Independent Project - PredictedIt - Project Notes
[predictedit
notes
]
Project Overview
I have a personal interest in politics as well as economics. I find I am especially intrigued by the idea of markets to predict outcomes, and in the past I’ve played around with placing political bets on the website PredictIt.org.
I would love to be able to practice my data analysis skills on the PredictIt market data, and even learn a bit about quantitative trading without wading into the rats nest that is the stock market.

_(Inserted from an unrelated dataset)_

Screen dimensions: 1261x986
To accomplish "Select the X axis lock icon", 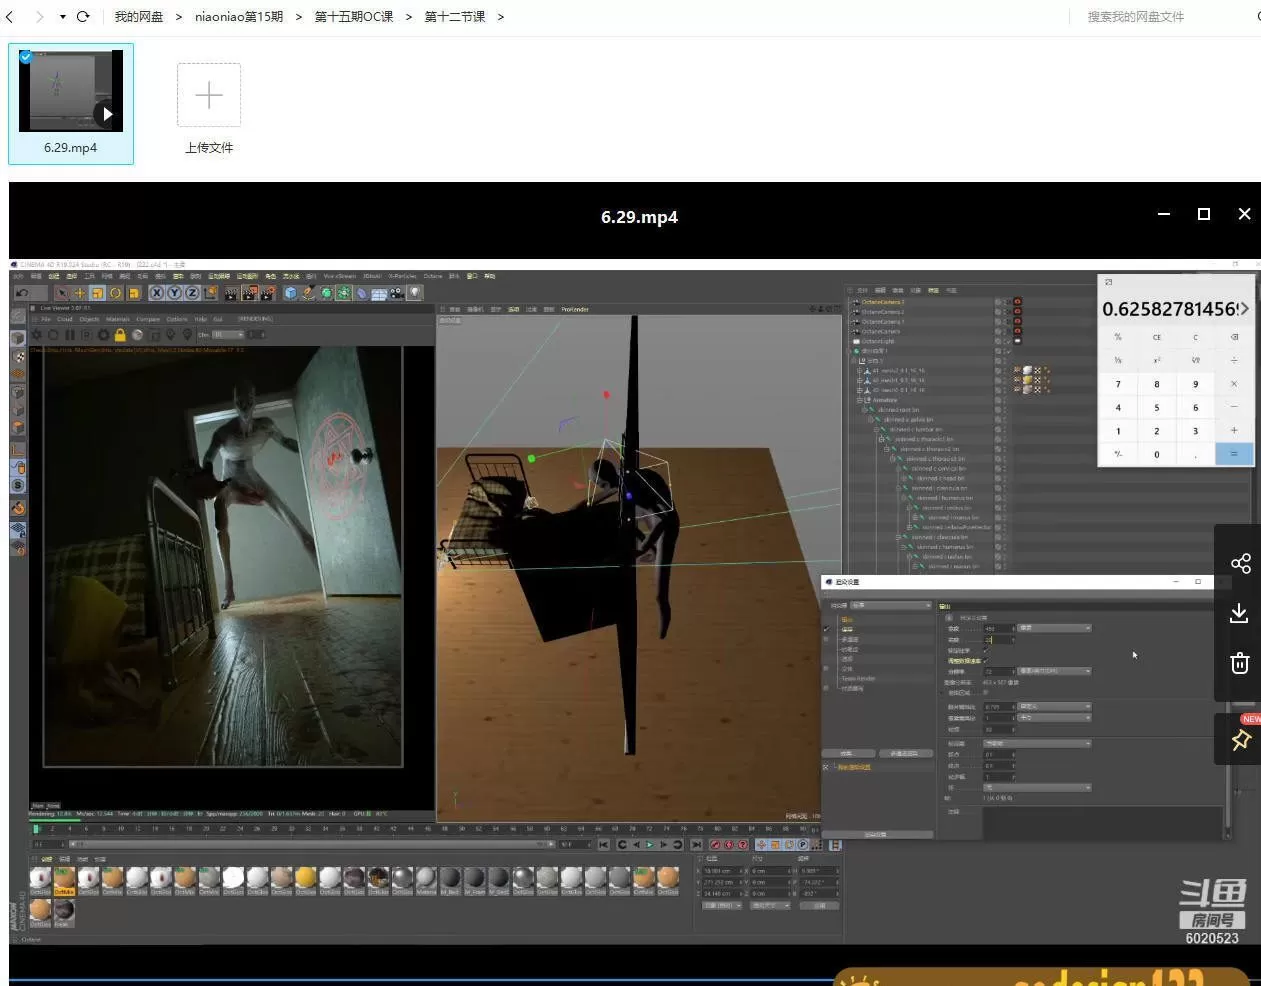I will (x=157, y=293).

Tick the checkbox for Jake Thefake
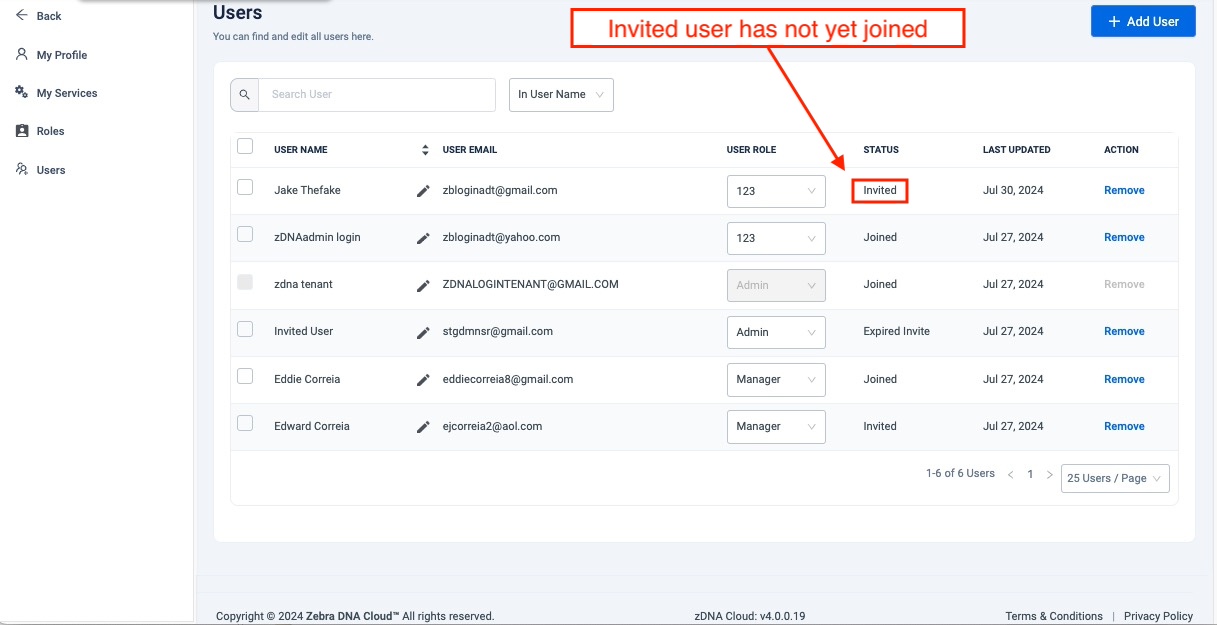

Unfortunately, the PredictIt API is pretty minimal, so for this project I am setting out to archive data from PredictIt using the cheapest, abstracted-AWS services I can find; structure the data and make it accessible to others in a cheap, but scalable, microservices architecture; Analyze the data myself and potentially practice applying some quant-trading algorithms along the way.
Project Goals
- Learn how to build and release an AWS-based architecture
- Practice data acquisition, cleaning, and structuring
- Practice data analysis
- Learn a bit about common quantitative training techniques
- Archive PredictIt pricing data and make it easily accessible for others
Requirements
- Minimize costs
- Limit cloud resources to AWS because:
- We are an AWS shop at work, so this aids professional development
- I am planning to take the AWS Certified Developer - Associate Certification Exam
- Make the data I archive easily accessible and ensure access is scalable
- Follow data fault-tolerance and security-best practices
POC Architecture:
TODO(nadir.sidi): Add a lucid-chart diagram here
ToDo:
Data Acquisition
- Review the existing PredictIt API endpoints using Postman
- Write a Python Lambda function to hit the API and stash the data
- Set-Up a deployment pipeline
- Set-up AWS CodeBuild with hooks to Github repo with Lambda
- Learn about CloudWatch SAM files to handle deployment from S3 artifact
Data Storage
- Determine initial partition-scheme for stashing PredictIt data
- Investigate transforming the data to store into a DB
- Write a Athena query to read data directly from S3
- Is is bad practice to write a API that hits the Athena schema-on-read directly?
Data Access
- Investigate querying data from Athenta